● TEXT PASSAGE
A group of scientists in Switzerland have made genetically engineered cells that could one day eliminate the need of injecting insulin. Instead patients would be implanted with the cells under the skin that would stay there for three years.
The cell-based diabetes treatment has been tested on diabetic mice, who displayed normal blood sugar levels for several weeks after being treated with the engineered insulin. Within two years, Martin Fussenegger, who led the research at the ETH university in Basel, hopes to start clinical trial. Indian scientist Prateek Saxena is also a part of the research.
If successful, it would work for type 1 diabetes and type 2 diabetes that need insulin injection.
"By 2040, every tenth human on the planet will suffer from some kind of diabetes, that's dramatic. We should be able to do a lot better than people measuring their glucose," Fussenegger said.
Fussenegger re-engineered human kidney cells, known as HEK cells, to perform the function of the pancreas. The cells were engineered to make them sensitive to glucose levels and to make sure they release insulin when glucose levels increase beyond a certain limit.
"It's hard to understand why ours should be better than something that evolved for millions of years," said Fussenegger. "It shows that as engineers, thinking rationally, we can also do a very good job."
In India, the number of diabetes patients is likely to increase to 101 million in India by 2030, the World Health Organisation (WHO) estimated.
Kerala, Tamil Nadu and Gujarat have the highest number of diabetes cases in the country. At least 8.2 percent of adult male population and 6.8 percent of adult women are diabetic in India. According to a study in the Indian Journal of Endocrinology and Metabolism, at least 97,700 children have type 1 diabetes. And globally, 642 million adults will be affected by diabetes by 2040.
The research even if it goes into clinical trial within two years will take at least a decade to be available in the market.

(Items listed in a dataset)
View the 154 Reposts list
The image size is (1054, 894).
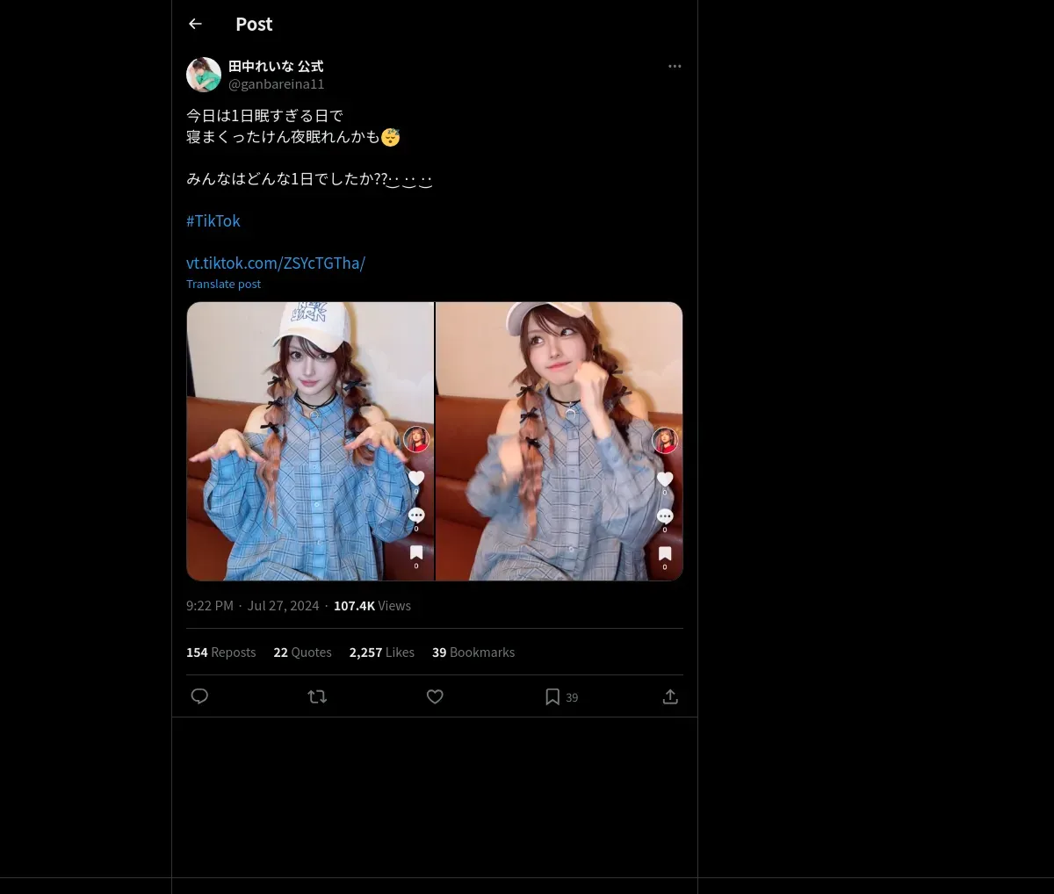click(x=221, y=652)
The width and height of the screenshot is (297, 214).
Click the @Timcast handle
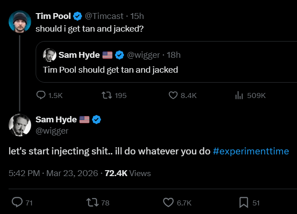point(105,16)
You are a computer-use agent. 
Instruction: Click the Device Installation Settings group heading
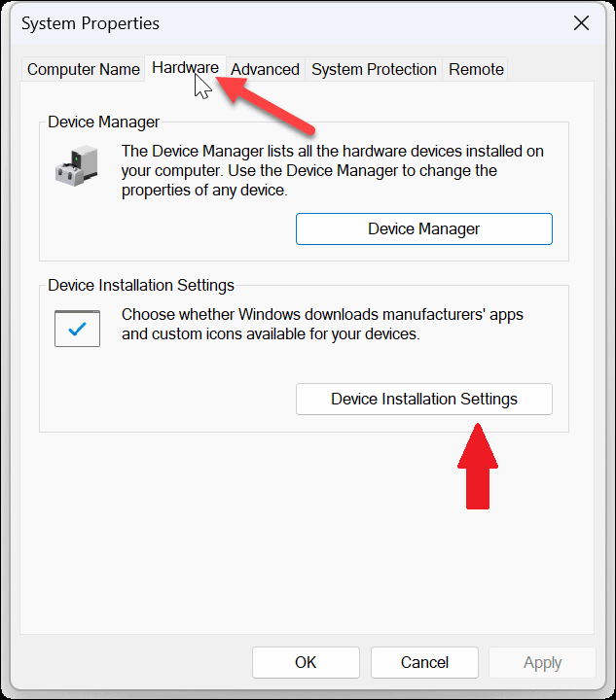point(141,286)
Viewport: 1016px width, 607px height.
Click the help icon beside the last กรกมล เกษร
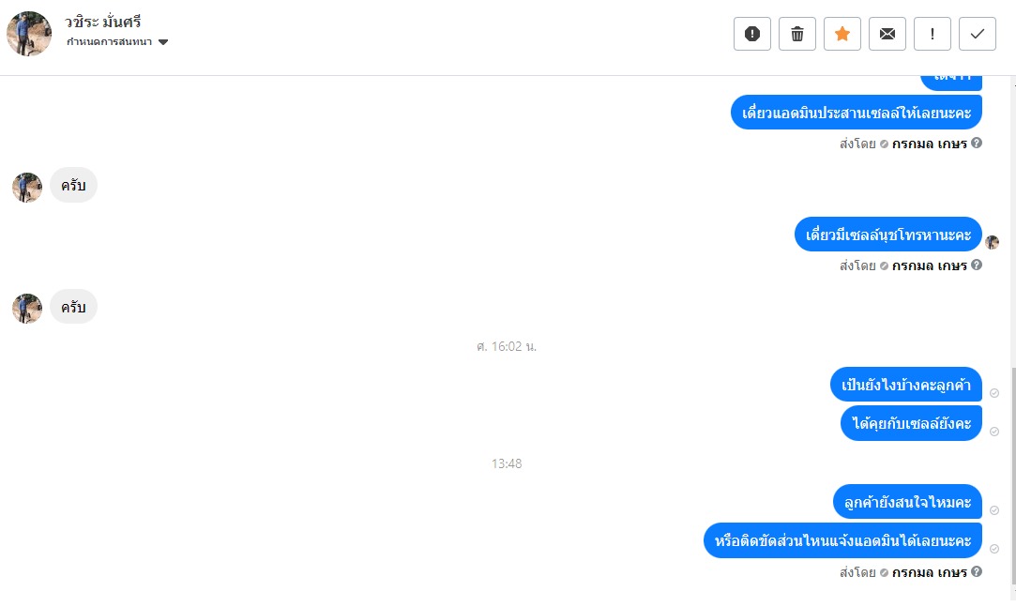(977, 571)
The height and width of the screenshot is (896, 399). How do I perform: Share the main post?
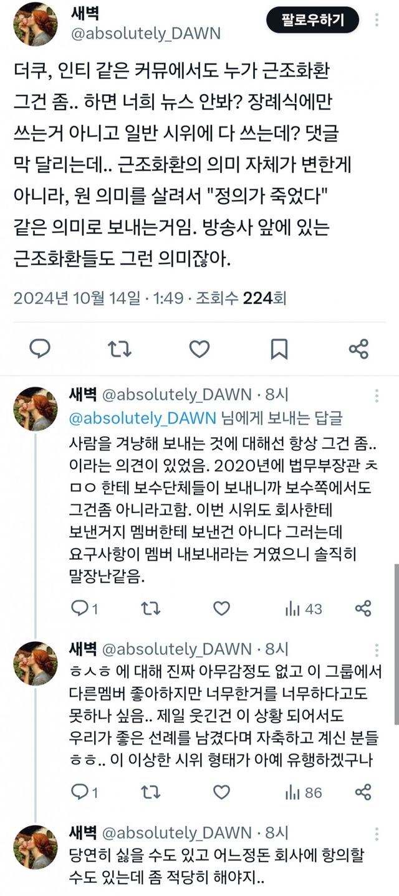359,349
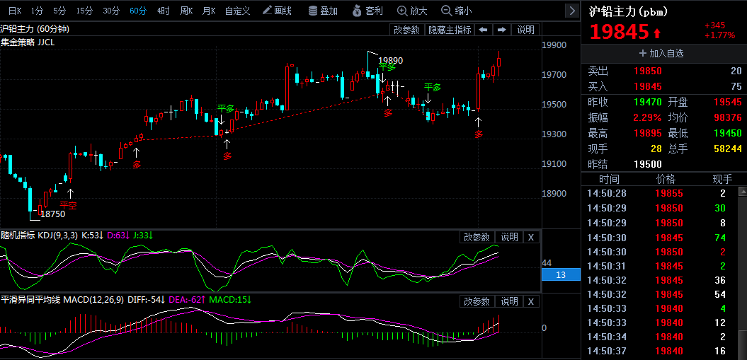Screen dimensions: 747x360
Task: Zoom out the chart with 缩小
Action: pyautogui.click(x=456, y=11)
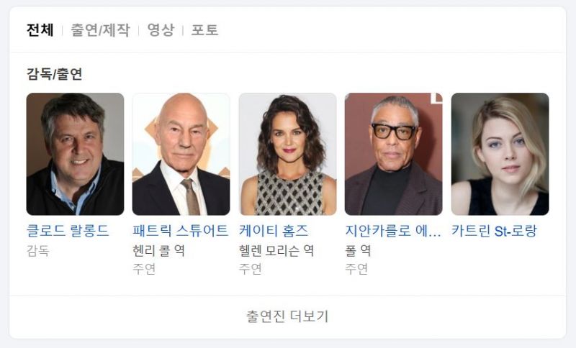Image resolution: width=576 pixels, height=348 pixels.
Task: Switch to the 출연/제작 tab
Action: (100, 29)
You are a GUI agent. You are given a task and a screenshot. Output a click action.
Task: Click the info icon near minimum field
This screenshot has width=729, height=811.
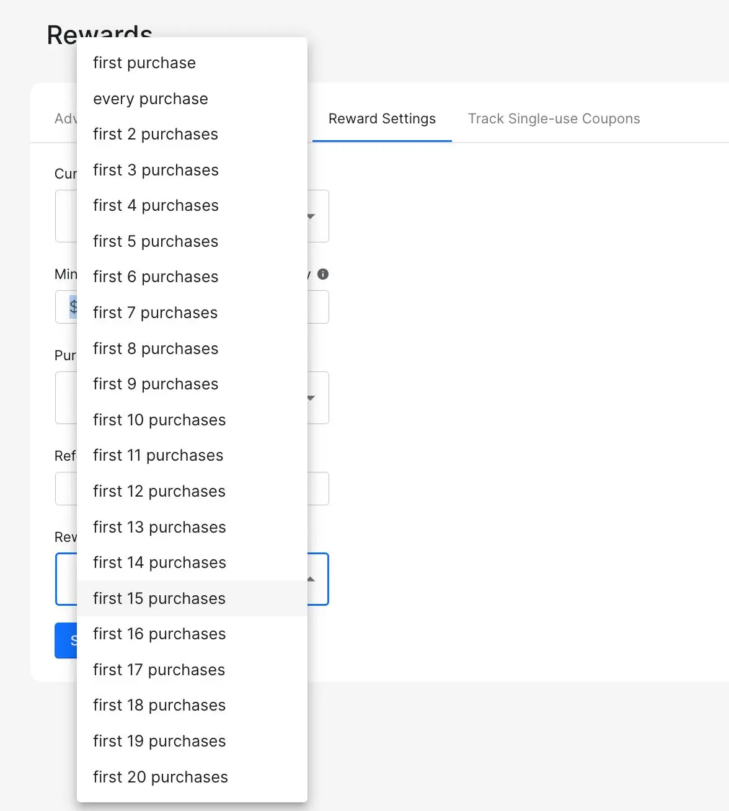click(323, 274)
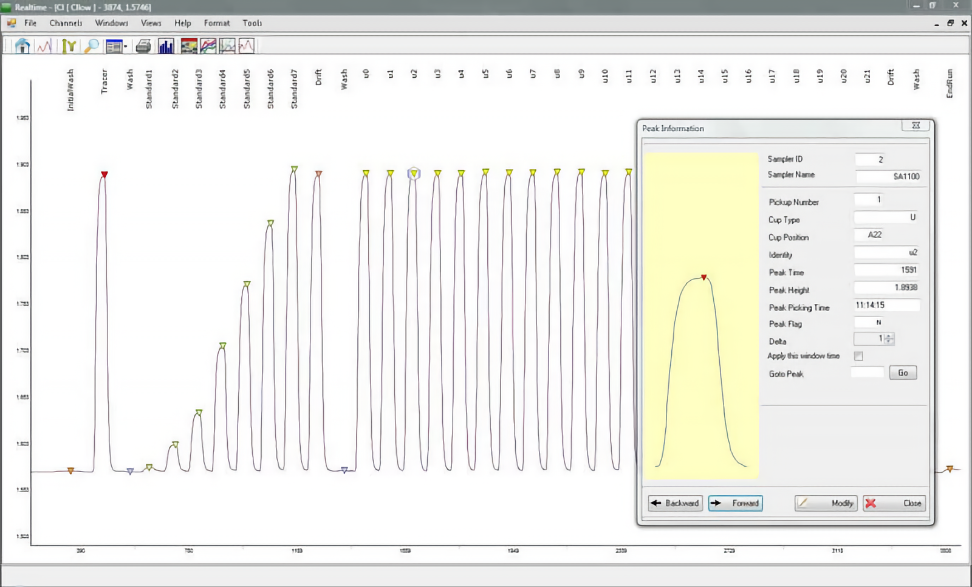Screen dimensions: 972x587
Task: Click the Modify button
Action: pos(826,503)
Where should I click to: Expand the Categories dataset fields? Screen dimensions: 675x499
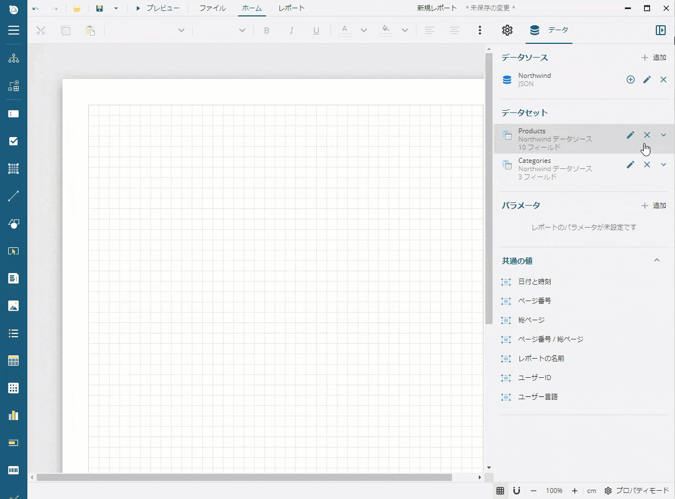point(663,165)
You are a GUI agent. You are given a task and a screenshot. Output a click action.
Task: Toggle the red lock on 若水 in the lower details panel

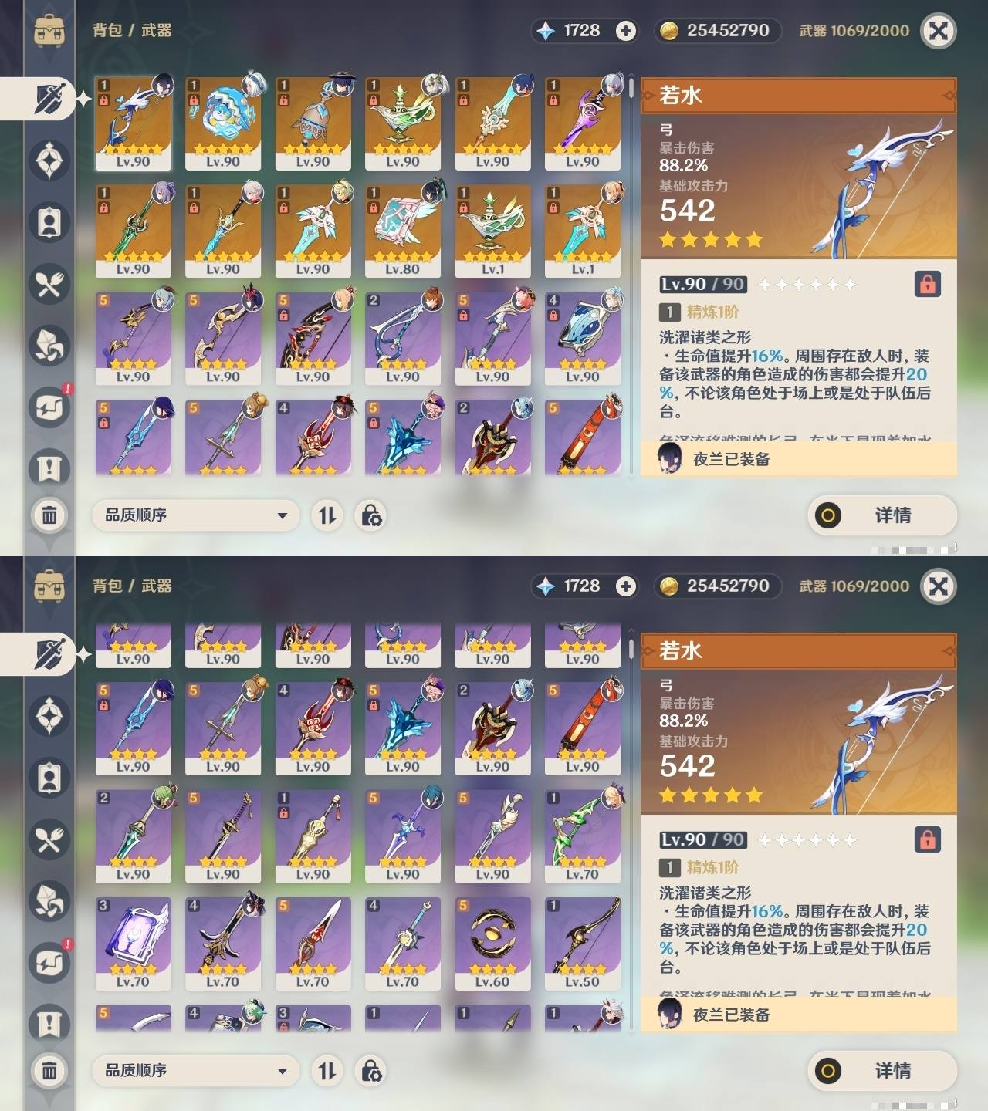tap(928, 839)
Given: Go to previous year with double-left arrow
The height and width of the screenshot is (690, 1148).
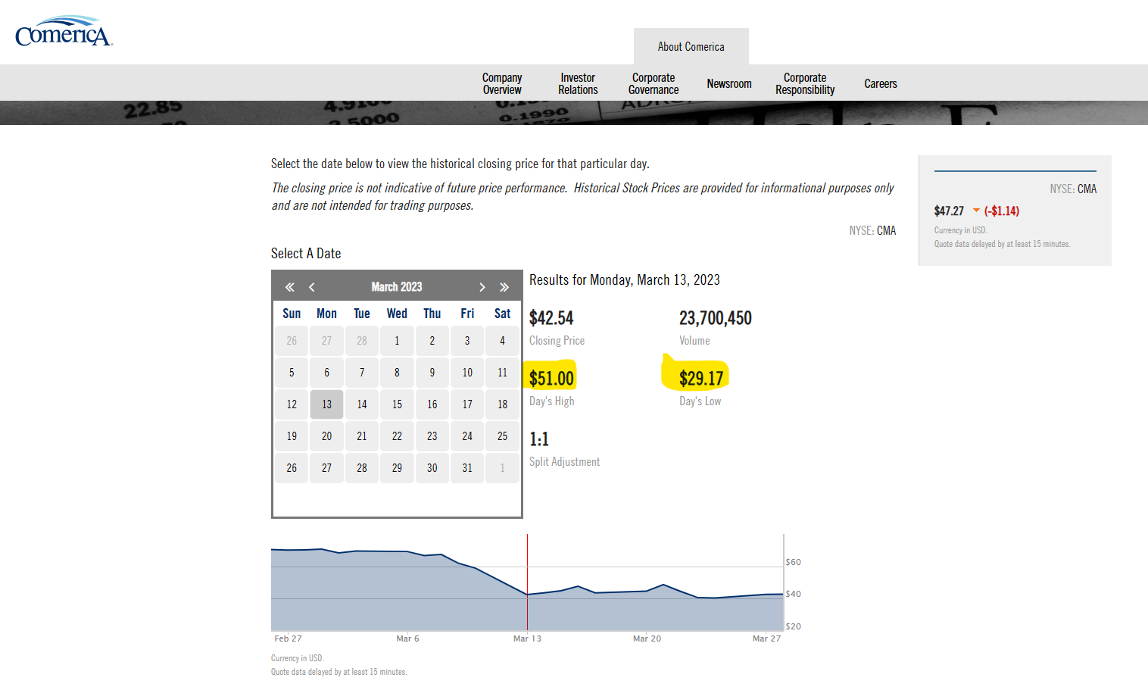Looking at the screenshot, I should pos(289,287).
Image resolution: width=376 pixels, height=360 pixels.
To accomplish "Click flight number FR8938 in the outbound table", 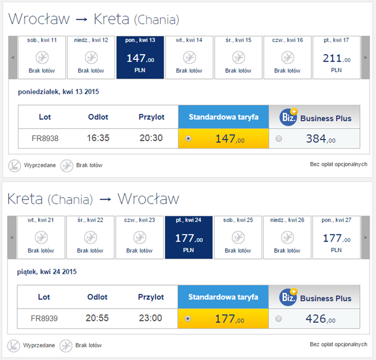I will 45,138.
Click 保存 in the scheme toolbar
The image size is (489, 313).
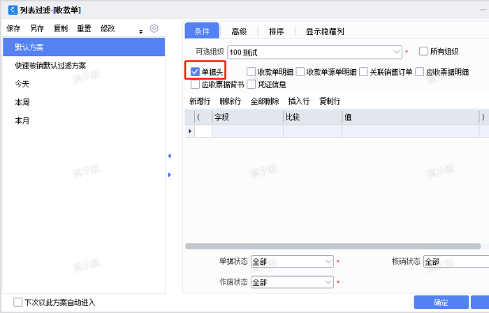pos(13,29)
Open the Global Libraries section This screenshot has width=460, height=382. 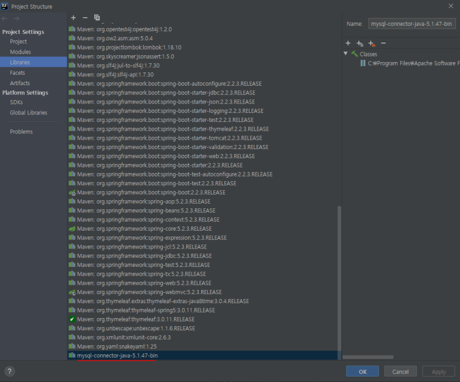click(x=28, y=113)
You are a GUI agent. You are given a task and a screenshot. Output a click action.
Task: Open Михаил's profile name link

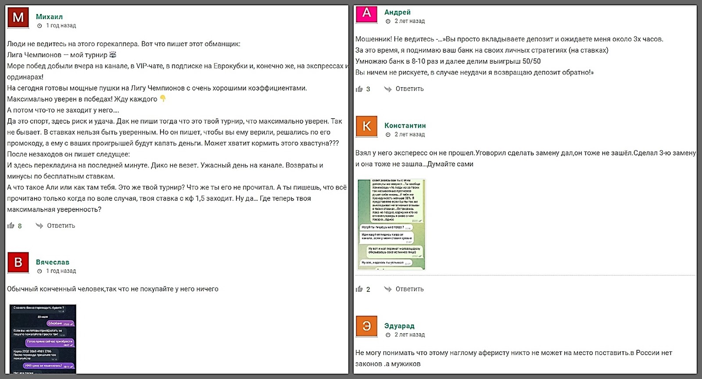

● EXERCISE INSTRUCTIONS
Echo the stretch of the article on engineered insulin-producing cells from "A group of scientists" through "need insulin injection.". This material was drawn from a separate source.

● ANSWER FOR THIS EXERCISE
A group of scientists in Switzerland have made genetically engineered cells that could one day eliminate the need of injecting insulin. Instead patients would be implanted with the cells under the skin that would stay there for three years.
The cell-based diabetes treatment has been tested on diabetic mice, who displayed normal blood sugar levels for several weeks after being treated with the engineered insulin. Within two years, Martin Fussenegger, who led the research at the ETH university in Basel, hopes to start clinical trial. Indian scientist Prateek Saxena is also a part of the research.
If successful, it would work for type 1 diabetes and type 2 diabetes that need insulin injection.